WORK REQUEST:
Print, exactly as written, every line from the first line of the records below through the line containing "Task: Click the Refund/Credit icon", and nothing further.

Collected data:

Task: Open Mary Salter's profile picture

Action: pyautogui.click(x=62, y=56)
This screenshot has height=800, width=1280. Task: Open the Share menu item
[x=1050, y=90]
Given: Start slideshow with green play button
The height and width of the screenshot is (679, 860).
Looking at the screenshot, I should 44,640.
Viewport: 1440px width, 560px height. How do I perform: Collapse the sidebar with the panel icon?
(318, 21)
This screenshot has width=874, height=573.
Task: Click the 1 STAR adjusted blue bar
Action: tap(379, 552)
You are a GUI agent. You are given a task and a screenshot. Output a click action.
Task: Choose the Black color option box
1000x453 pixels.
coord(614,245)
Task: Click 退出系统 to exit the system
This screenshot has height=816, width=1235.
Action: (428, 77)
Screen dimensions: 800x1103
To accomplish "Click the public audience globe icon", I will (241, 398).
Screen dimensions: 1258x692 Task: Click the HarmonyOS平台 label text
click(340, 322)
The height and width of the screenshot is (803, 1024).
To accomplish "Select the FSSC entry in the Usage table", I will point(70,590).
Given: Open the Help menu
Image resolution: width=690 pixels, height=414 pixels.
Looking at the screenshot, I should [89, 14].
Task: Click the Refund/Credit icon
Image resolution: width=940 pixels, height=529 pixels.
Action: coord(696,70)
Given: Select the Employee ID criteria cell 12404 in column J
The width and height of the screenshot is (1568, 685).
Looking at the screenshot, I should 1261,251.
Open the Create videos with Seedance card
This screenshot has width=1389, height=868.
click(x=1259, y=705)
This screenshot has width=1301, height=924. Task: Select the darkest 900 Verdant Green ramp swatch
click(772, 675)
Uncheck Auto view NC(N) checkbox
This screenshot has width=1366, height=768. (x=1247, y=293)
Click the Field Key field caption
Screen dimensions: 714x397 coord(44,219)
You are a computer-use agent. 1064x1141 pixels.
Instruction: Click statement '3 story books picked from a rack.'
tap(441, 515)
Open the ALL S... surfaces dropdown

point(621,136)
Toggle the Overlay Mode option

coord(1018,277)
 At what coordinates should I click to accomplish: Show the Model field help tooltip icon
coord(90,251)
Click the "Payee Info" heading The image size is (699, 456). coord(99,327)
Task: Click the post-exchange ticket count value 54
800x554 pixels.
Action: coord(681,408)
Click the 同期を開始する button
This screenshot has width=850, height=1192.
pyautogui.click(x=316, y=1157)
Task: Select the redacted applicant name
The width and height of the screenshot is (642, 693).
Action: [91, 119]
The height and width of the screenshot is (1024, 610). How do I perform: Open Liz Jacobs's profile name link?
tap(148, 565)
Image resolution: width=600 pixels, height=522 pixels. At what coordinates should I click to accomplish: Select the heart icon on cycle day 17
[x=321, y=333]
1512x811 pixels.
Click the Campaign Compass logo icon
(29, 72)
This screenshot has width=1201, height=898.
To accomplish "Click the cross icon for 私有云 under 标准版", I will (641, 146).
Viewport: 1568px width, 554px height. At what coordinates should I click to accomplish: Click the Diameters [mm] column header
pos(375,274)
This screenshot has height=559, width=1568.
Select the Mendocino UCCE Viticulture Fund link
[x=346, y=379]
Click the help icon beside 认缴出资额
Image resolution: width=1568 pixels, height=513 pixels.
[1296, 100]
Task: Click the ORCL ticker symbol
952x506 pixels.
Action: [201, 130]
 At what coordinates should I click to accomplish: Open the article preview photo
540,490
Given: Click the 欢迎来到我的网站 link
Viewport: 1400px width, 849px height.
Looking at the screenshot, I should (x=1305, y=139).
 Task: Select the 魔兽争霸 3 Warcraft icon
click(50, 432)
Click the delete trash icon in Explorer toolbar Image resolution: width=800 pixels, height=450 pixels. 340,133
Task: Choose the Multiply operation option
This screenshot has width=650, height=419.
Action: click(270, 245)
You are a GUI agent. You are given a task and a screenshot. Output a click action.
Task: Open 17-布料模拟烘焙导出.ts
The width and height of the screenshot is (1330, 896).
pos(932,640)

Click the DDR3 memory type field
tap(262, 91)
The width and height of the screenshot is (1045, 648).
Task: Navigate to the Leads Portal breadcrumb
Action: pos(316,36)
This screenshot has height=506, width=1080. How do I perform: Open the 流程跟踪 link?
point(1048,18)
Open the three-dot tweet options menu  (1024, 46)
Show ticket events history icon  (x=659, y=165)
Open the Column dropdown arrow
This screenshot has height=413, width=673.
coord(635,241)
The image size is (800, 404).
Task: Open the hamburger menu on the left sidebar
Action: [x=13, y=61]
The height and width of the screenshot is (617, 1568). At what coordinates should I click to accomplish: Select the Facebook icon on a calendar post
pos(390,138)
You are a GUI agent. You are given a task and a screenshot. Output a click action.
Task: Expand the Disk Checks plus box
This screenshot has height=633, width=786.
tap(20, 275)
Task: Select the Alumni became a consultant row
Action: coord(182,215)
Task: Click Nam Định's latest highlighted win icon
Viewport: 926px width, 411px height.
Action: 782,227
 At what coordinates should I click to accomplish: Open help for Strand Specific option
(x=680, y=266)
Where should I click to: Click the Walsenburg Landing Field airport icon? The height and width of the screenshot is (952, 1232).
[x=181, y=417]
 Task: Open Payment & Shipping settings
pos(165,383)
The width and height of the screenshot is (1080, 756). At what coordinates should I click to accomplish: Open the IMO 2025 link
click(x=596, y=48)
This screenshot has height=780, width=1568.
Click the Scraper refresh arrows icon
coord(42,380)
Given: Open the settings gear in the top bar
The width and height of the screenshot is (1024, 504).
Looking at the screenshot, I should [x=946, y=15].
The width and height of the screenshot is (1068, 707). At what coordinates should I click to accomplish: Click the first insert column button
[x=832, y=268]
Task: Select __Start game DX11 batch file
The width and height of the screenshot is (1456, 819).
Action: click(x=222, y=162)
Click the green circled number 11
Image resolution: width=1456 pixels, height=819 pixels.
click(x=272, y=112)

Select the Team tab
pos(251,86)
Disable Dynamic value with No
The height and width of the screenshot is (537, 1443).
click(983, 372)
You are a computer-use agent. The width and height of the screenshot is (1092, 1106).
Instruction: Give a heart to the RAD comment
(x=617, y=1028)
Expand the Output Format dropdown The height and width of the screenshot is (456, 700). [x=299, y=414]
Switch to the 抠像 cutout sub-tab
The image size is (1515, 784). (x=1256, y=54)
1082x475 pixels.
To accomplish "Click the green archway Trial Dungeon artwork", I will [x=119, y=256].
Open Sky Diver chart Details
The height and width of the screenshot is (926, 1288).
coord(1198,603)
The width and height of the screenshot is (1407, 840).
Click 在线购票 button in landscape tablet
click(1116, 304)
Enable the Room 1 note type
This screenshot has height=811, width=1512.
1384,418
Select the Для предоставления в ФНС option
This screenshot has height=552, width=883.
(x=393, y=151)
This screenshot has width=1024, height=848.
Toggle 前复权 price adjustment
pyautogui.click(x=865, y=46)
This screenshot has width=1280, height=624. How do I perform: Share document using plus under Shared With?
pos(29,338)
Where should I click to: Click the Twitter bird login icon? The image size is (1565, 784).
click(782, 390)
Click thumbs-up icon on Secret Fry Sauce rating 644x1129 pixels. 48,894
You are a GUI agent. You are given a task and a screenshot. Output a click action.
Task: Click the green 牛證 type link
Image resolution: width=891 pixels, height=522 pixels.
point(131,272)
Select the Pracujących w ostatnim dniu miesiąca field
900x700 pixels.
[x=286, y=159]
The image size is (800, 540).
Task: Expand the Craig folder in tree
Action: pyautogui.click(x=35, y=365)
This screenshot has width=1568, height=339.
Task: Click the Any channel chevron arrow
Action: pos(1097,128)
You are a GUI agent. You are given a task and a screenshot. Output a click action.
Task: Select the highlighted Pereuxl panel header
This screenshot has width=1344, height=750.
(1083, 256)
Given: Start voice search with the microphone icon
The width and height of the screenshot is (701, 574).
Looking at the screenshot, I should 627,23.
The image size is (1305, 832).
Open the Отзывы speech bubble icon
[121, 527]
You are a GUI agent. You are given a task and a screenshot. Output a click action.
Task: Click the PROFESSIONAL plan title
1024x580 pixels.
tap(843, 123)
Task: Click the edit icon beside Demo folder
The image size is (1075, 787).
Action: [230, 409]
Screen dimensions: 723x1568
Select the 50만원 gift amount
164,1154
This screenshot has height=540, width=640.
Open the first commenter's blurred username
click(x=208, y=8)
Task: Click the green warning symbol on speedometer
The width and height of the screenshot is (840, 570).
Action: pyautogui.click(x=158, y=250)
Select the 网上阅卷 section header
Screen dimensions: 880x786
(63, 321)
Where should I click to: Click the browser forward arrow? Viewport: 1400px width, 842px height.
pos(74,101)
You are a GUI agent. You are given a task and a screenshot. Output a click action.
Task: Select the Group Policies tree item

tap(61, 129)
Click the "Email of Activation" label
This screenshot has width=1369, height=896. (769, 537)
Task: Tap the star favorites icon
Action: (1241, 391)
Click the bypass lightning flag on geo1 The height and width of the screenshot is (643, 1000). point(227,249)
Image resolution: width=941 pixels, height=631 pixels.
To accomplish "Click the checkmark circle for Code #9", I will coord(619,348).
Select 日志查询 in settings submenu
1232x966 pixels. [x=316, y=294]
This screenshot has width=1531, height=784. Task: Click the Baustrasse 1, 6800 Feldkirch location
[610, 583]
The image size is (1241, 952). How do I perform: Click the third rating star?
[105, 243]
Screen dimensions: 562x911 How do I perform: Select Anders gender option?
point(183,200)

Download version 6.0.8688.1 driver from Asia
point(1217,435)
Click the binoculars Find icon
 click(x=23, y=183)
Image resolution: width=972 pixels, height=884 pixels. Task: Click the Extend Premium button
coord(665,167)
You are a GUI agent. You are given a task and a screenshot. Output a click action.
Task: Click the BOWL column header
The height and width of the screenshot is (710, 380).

SOLUTION FOR THIS EXERCISE:
Task: Open Mary Salter's profile picture

Action: pyautogui.click(x=62, y=56)
This screenshot has height=800, width=1280. Task: Open the Share menu item
[x=1050, y=90]
Given: Start slideshow with green play button
The height and width of the screenshot is (679, 860).
Looking at the screenshot, I should 44,640.
Viewport: 1440px width, 560px height. How do I perform: Collapse the sidebar with the panel icon?
(318, 21)
This screenshot has width=874, height=573.
Task: Click the 1 STAR adjusted blue bar
Action: tap(379, 552)
You are a GUI agent. You are given a task and a screenshot. Output a click action.
Task: Choose the Black color option box
1000x453 pixels.
coord(614,245)
Task: Click 退出系统 to exit the system
This screenshot has height=816, width=1235.
Action: (428, 77)
Screen dimensions: 800x1103
To accomplish "Click the public audience globe icon", I will (241, 398).
Screen dimensions: 1258x692 Task: Click the HarmonyOS平台 label text
click(340, 322)
The height and width of the screenshot is (803, 1024).
To accomplish "Select the FSSC entry in the Usage table", I will point(70,590).
Given: Open the Help menu
Image resolution: width=690 pixels, height=414 pixels.
Looking at the screenshot, I should [89, 14].
Task: Click the Refund/Credit icon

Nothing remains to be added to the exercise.